_Aufgabe A:_
Schreiben Sie aus den Datensätzen die Zeilen von der Zeile mit „Given: Open the Solved conversations folder“ bis zur Zeile mit „Action: (x=742, y=388)“ unverändert ab, beide Zeilen eingeschlossen.

Worte bewegen die Welt
HOMER
DER BLINDE SÄNGER
Die Geschichte der europäischen Literatur beginnt mit den beiden Homer zugeschriebenen Epen »Ilias« und »Odyssee«. Bis heute ist die Person des Dichters ein großes Rätsel geblieben. Auch in der Antike, für die er eine der herausragenden Gestalten war, kam man über Spekulationen nicht hinaus. Mit großer Wahrscheinlichkeit sind die beiden »homerischen« Epen aber von zwei unterschiedlichen Autoren verfasst worden
.
8. Jh. v. Chr.
Geburt im ionischen Kleinasien
2. Hälfte des 8. Jh. v. Chr.
vermutlich Gestaltung der unter seinem Namen überlieferten Epen »Ilias« und »Odyssee«
8. Jh. v. Chr.
Tod im ionischen Kleinasien
Die Anfangszeilen der »Ilias« oder der »Odyssee« auswendig, am besten im Original, zitieren zu können galt in Europa über Jahrhunderte hinweg als Ausweis einer gediegenen humanistischen Bildung. Noch präsenter waren die Verse jedoch den Menschen der Antike selbst. Bei den Griechen gehörte es zur selbstverständlichen Ausbildung junger Leute aus der Oberschicht, sich intensiv mit der Geschichte vom Untergang Trojas und den sich anschließenden Irrfahrten des griechischen Helden Odysseus zu befassen. In Athen waren seit dem 6. Jahrhundert v. Chr. Rezitationen aus den beiden Werken Bestandteil des offiziellen Programms im Rahmen der Feierlichkeiten des wichtigsten Stadtfestes. Die besten unter den professionellen Vortragskünstlern waren dabei in der Lage, fast alle Partien aus dem Gedächtnis zu rezitieren. Das war eine höchst bemerkenswerte Leistung, wenn man bedenkt, dass die »Ilias« immerhin 15 693, die »Odyssee« 12 109 Verse umfasst. Die ungebrochene Beliebtheit des Stoffes der beiden Epen geht auch daraus hervor, dass Szenen und Motive aus »Ilias« und »Odyssee« über die ganze Antike hinweg zum Standardrepertoire von Vasenmalern und anderen Künstlern gehörten.

_Ausgangsdaten:_
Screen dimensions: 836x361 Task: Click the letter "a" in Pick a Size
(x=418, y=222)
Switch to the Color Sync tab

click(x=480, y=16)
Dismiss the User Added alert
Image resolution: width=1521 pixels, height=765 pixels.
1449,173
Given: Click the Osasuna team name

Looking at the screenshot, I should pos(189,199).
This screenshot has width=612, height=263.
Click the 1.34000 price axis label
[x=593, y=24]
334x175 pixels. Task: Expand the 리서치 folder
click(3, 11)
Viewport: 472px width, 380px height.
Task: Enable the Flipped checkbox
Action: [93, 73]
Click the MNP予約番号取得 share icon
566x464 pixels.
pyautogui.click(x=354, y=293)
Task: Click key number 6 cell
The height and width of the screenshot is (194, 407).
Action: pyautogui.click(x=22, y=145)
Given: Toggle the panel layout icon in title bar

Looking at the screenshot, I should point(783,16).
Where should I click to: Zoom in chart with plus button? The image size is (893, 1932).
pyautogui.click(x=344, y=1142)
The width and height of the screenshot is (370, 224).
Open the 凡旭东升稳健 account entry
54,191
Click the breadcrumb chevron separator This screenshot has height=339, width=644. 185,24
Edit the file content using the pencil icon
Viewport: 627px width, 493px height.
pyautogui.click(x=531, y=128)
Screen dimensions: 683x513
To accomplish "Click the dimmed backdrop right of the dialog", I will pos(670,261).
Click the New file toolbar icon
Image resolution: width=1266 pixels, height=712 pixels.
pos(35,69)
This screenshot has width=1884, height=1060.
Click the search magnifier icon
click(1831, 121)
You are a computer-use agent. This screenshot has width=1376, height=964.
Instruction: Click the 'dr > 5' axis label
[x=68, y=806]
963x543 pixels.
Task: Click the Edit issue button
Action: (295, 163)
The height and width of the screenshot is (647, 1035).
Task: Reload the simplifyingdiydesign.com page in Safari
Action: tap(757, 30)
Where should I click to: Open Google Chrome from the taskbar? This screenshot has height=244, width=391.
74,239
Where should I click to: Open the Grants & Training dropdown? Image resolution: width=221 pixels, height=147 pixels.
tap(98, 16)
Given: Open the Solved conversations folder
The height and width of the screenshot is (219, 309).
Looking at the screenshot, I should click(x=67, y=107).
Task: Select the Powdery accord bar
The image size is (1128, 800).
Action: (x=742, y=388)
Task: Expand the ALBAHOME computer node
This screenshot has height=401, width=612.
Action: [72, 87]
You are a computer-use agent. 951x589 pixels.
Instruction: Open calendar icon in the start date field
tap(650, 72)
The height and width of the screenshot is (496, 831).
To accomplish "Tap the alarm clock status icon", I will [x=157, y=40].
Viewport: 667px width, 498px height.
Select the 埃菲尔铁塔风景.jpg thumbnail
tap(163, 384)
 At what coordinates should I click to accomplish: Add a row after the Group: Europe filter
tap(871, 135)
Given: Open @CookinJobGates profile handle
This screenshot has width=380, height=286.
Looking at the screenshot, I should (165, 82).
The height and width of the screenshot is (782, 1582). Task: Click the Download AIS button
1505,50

_Aufgabe B:_
Wie viele Verse umfasst die »Odyssee« laut dem Lesetext über Homer?

_Schriftliche Lösung A:_
Given: Open the Solved conversations folder
The height and width of the screenshot is (219, 309).
Looking at the screenshot, I should click(x=67, y=107).
Task: Select the Powdery accord bar
The image size is (1128, 800).
Action: (x=742, y=388)

_Schriftliche Lösung B:_
12 109 Verse.